● **WHAT YOU HAVE TO DO**
Add 103 to every click coordinate in the answers, then write out everything from the line containing "Task: Click 'de Catalunya' text in ICGC logo" down to the line containing "Action: pyautogui.click(x=1348, y=812)", both lines included. Leave the pictures out.

● **PROVIDED INFORMATION**
──────────────────────────────

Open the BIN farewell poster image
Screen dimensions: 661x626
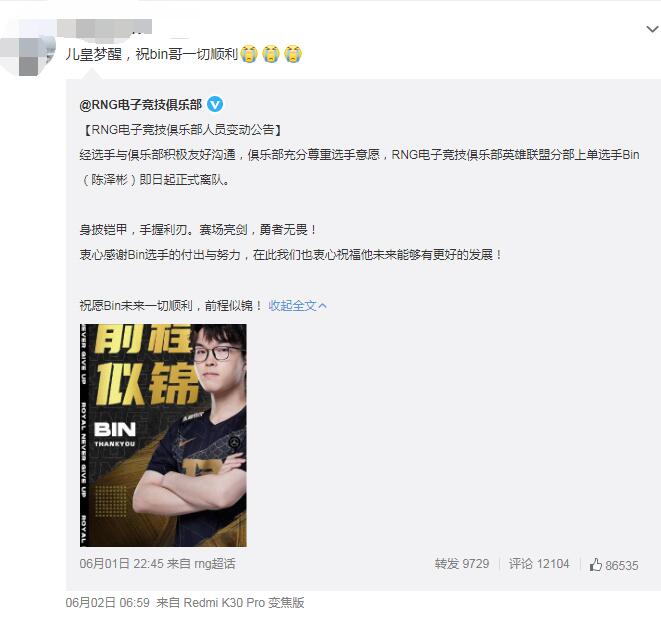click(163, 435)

──────────────────────────────

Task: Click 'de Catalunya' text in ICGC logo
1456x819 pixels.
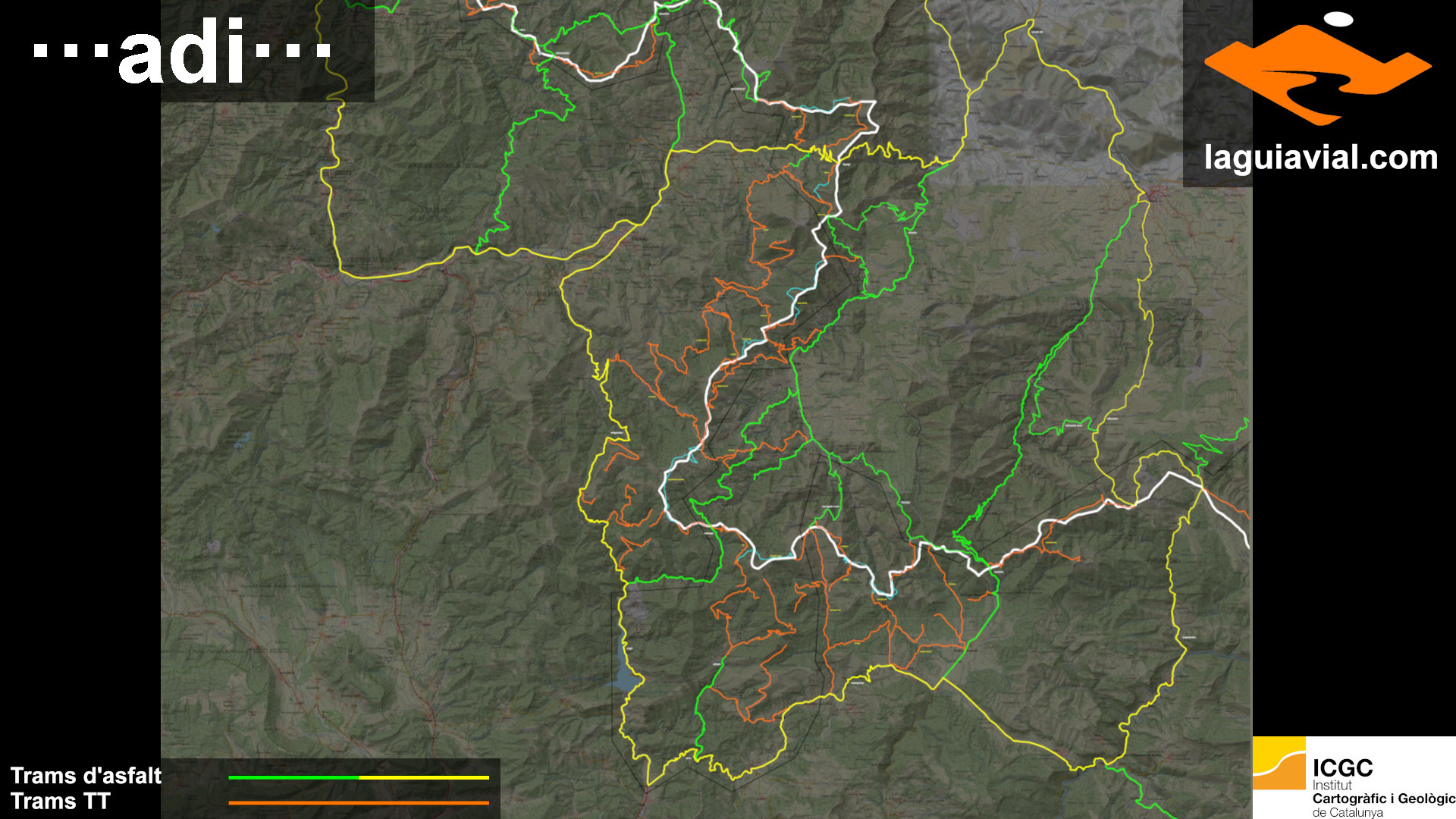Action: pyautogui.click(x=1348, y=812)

──────────────────────────────

● **RESULT BELOW**
Task: Click 'de Catalunya' text in ICGC logo
1456x819 pixels.
Action: pyautogui.click(x=1451, y=915)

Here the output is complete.